Assessor pleno no Dstat, Bruno Tiberto foi um dos vencedores do Central Banking Awards 2026. O servidor do BC venceu a premiação na categoria ‘Economics in Central Banking‘. O anúncio foi feito nesta quinta-feira (12).
O servidor, que é doutor em Economia pela Universidade Federal Fluminense (UFF), venceu com o estudo How does central bank independence influence the relationship between inflation, income inequality and poverty?, publicado na versão completa no Journal of International Money and Finance. A versão preliminar do artigo está disponível como Trabalho para discussão do Banco Central do Brasil, número 615. Acesse também o BC Blog e saiba mais sobre o assunto.
O trabalho demonstra, com base em evidência empírica abrangente para 46 países entre 1980 e 2022, que maior autonomia dos bancos centrais reduz os efeitos regressivos da inflação sobre a desigualdade e a pobreza, inclusive ao longo de toda a distribuição de renda, protegendo de forma mais eficaz os grupos de menor renda. “O artigo mostra que a autonomia não apenas neutraliza o impacto regressivo da inflação, mas também protege diretamente os 80% mais pobres, ao mesmo tempo em que reduz os ganhos concentrados no topo da distribuição em períodos inflacionários”, explicou Tiberto.
Outro ponto importante, segundo ele, é que o estudo quantifica esses efeitos de forma muito clara. Um choque inflacionário de 10% pode aumentar desigualdade e pobreza quando a autonomia é baixa, mas esses efeitos são totalmente anulados quando a autonomia está em níveis moderados e se transformam em reduções quando a autonomia é elevada. “Essa mensurabilidade facilita o uso dos resultados por formuladores de política e reforça a relevância institucional do estudo”, defendeu.
“As conclusões do estudo oferecem uma contribuição relevante ao debate institucional brasileiro e internacional, ao evidenciar que o fortalecimento da autonomia do banco central pode gerar ganhos sociais, maior estabilidade macroeconômica e um arcabouço de política monetária mais resiliente e eficaz”, explicou.
Comemoração
Tiberto celebrou bastante a conquista do prêmio – é a primeira vez que o BC (e um brasileiro) vence essa categoria da premiação. “Recebê-lo significa que o trabalho foi avaliado como inovador, relevante e influente no nível mais elevado de policy-making, após análise rigorosa realizada por especialistas internacionais com profundo conhecimento técnico e institucional. Além de ser um reconhecimento acadêmico, a premiação é considerada um selo de excelência global que valida a capacidade do estudo de contribuir para a melhoria das práticas e das políticas conduzidas por bancos centrais em diversas jurisdições”, afirmou.
Ele destacou que a pesquisa oferece evidências robustas sobre como a autonomia do banco central pode proteger os mais vulneráveis dos efeitos regressivos da inflação, contribuindo para um debate institucional de grande relevância para o Brasil e para o cenário internacional.
.jpg)
Importância
Com ênfase em bancos centrais, a Central Banking é uma das principais publicações internacionais especializadas em políticas públicas e mercados financeiros. O Central Banking Awards teve sua primeira edição em 2014 e é amplamente reconhecido como um dos prêmios de maior prestígio global na comunidade de bancos centrais.
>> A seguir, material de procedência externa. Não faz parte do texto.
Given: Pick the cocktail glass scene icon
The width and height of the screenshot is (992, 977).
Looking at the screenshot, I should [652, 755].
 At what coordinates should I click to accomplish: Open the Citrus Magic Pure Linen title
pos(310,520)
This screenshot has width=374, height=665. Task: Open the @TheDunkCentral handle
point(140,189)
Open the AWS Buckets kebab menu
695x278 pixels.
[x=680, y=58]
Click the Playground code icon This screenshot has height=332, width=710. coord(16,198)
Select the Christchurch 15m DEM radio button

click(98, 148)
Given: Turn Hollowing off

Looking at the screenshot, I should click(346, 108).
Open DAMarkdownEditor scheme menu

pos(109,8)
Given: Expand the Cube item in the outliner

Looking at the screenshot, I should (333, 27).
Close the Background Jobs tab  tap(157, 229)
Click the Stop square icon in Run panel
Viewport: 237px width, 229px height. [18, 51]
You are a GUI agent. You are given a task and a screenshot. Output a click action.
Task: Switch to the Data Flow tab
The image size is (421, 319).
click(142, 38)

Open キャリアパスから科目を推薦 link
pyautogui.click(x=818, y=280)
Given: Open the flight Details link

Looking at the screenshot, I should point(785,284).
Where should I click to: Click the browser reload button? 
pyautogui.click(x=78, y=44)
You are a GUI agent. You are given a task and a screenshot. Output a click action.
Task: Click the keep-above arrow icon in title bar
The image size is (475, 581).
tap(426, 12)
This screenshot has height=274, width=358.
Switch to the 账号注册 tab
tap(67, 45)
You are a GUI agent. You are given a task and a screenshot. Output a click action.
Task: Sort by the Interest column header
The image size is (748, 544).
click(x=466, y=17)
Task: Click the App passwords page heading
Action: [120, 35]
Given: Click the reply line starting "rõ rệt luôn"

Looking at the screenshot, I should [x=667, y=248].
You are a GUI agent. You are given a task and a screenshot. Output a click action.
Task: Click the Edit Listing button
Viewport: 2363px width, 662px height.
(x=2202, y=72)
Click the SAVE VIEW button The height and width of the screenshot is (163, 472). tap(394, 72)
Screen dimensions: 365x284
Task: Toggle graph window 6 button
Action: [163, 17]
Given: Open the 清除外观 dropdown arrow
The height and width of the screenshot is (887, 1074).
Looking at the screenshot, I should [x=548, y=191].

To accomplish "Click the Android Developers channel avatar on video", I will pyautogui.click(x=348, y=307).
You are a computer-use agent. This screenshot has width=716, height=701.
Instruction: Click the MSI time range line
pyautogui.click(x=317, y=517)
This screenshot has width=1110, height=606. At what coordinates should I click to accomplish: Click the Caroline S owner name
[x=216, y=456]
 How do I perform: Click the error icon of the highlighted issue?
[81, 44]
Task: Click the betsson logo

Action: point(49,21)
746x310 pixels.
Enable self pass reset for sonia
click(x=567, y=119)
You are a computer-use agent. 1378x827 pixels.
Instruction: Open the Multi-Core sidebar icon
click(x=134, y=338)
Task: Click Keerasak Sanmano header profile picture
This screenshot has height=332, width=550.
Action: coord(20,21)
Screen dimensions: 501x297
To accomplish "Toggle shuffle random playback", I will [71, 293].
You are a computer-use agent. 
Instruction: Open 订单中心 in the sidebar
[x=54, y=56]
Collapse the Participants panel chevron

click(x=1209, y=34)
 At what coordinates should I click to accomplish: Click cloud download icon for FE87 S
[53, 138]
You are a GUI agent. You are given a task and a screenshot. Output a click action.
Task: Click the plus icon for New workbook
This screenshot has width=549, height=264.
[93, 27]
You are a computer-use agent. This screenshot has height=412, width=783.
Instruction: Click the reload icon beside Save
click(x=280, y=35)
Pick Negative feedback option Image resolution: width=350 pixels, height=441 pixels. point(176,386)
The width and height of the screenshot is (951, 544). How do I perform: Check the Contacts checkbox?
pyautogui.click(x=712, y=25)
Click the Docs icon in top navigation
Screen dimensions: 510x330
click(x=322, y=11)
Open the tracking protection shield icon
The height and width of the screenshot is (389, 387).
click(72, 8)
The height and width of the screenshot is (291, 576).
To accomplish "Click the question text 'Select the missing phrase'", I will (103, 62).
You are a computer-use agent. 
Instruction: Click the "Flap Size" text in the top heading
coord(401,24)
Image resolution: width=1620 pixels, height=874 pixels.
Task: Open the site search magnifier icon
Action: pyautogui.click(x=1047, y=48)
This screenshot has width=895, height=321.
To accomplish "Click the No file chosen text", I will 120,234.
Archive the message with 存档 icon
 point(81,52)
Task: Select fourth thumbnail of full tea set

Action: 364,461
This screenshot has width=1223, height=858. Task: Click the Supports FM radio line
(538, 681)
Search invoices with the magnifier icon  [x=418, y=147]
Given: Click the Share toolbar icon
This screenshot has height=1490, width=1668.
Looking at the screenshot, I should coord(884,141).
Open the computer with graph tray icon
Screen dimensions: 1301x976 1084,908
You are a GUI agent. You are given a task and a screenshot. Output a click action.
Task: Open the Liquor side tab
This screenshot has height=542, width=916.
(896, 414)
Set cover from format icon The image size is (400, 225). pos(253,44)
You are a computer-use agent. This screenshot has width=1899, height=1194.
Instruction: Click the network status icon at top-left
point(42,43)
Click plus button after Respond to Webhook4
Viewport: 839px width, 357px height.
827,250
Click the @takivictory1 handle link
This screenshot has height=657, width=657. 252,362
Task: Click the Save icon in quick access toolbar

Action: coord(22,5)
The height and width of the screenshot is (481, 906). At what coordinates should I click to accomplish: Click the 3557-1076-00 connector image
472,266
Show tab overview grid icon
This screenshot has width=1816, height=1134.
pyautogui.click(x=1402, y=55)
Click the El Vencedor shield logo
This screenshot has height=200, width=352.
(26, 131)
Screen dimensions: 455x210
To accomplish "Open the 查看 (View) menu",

No caso específico da categoria Economics in Central Banking, vencida pelo servidor do BC, o prêmio reconhece trabalhos que oferecem avanços significativos para a formulação de políticas, fortalecendo a análise econômica aplicada ao funcionamento de bancos centrais e influenciando decisões concretas em instituições ao redor do mundo.
Dentre os vencedores em anos anteriores nessa categoria estão economistas de destaque internacional, como, por exemplo, Claudio Borio (2015), John Taylor (2016), Alberto Cavallo e Roberto Rigobon (2018), Greg Kaplan (2019), Gita Gopinath (2021) e Tobias Adrian (2025).
Incentivo
O assessor pleno no Dstat lembra que os servidores do Banco Central (ele inclusive) já ganharam diversos prêmios internacionais. Tanto os da Central Banking (como o de Banco Central do Ano, em 2024, e o de melhor gestor de reservas internacionais, em 2023) como outros reconhecidos, como, por exemplo, os da Center for Latin American Monetary Studies (Cemla). “O BC e seu corpo funcional têm excelência e qualidade internacional, atestada diversas vezes por prêmios ou pela constante participação em fóruns técnicos no país e no exterior”, lembrou.
Segundo ele, toda essa trajetória reflete o prestígio crescente do Banco Central do Brasil na comunidade internacional de bancos centrais e torna ainda mais significativa a conquista inédita na área de pesquisa econômica.
Cerimônia
A entrega física do Central Banking Awards 2026 ocorrerá em 10 de junho deste ano, em um jantar de gala, em Londres.